Clip of the Day 9/2/2021
A comic published in the Evening Star in 1934, part of a series titled “Highlights of History” by J. Carroll Mansfield:
"From the first the British found that the administration of government in India along European lines was a difficult and delicate undertaking. "The peculiar religious beliefs of the Hindus and many oriental customs unfathomable to the 'western' mind made it hard for Europeans to govern the country without gravely offending the natives"
"The Hindus cremated their dead, and one of their most inhuman customs was that of requiring a widow to die in the funeral pyre of her dead husband. This practice was called Suttee"
"In 1818 the British authorities forbade Suttee and tried to break up the practice, but it was carried on secretly for many years afterward. Other revolting customs were abolished"
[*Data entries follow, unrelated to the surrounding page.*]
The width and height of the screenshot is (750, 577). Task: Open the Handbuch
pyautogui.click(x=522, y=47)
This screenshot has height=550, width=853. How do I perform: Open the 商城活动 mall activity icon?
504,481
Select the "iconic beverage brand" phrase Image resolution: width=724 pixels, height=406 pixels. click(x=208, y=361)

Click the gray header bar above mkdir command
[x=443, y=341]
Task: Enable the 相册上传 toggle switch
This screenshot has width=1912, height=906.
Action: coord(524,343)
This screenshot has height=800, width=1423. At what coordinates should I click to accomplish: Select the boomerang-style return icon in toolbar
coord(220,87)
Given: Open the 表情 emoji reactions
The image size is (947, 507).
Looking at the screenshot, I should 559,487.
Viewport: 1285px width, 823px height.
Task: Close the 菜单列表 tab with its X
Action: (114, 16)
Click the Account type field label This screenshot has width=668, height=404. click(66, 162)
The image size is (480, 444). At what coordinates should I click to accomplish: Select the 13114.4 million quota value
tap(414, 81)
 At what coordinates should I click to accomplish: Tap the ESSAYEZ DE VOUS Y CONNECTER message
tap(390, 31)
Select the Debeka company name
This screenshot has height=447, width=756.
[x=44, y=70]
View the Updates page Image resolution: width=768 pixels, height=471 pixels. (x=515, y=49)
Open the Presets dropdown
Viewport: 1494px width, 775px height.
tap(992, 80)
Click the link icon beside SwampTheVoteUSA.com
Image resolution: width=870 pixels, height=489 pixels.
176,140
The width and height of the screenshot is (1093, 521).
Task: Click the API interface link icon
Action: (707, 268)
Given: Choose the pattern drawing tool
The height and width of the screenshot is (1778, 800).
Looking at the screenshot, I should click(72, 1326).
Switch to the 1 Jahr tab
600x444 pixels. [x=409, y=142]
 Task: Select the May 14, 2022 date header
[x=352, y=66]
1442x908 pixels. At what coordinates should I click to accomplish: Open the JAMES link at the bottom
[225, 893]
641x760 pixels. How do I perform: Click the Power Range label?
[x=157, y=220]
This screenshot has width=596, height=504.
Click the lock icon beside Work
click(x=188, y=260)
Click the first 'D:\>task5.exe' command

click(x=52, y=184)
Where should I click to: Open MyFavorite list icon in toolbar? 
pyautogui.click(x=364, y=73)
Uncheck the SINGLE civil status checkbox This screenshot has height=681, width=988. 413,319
"At the annual festival of Vishnu at Puri in Orissa fanatical devotees formerly deemed it an act of extreme piety to throw themselves beneath the wheels of the great car of Juggernaut"
"One of the greatest services the British rendered India was the stamping out of the thugs, a murderous cult, devotees of Siva, and the Hindu Goddess of Destruction"
"The rigid and complex system of castes, which makes the proud parsee or brahmin carefully avoid brushing against the untouchable, lest he become defiled, has been the chief stumbling block to India's progress"
"India shackled with superstition, still remains a thousand years behind the times. 'Holy' fakirs still win prestige by publicly torturing themselves, and sacred cattle roam at will and impede traffic in the streets of the largest cities"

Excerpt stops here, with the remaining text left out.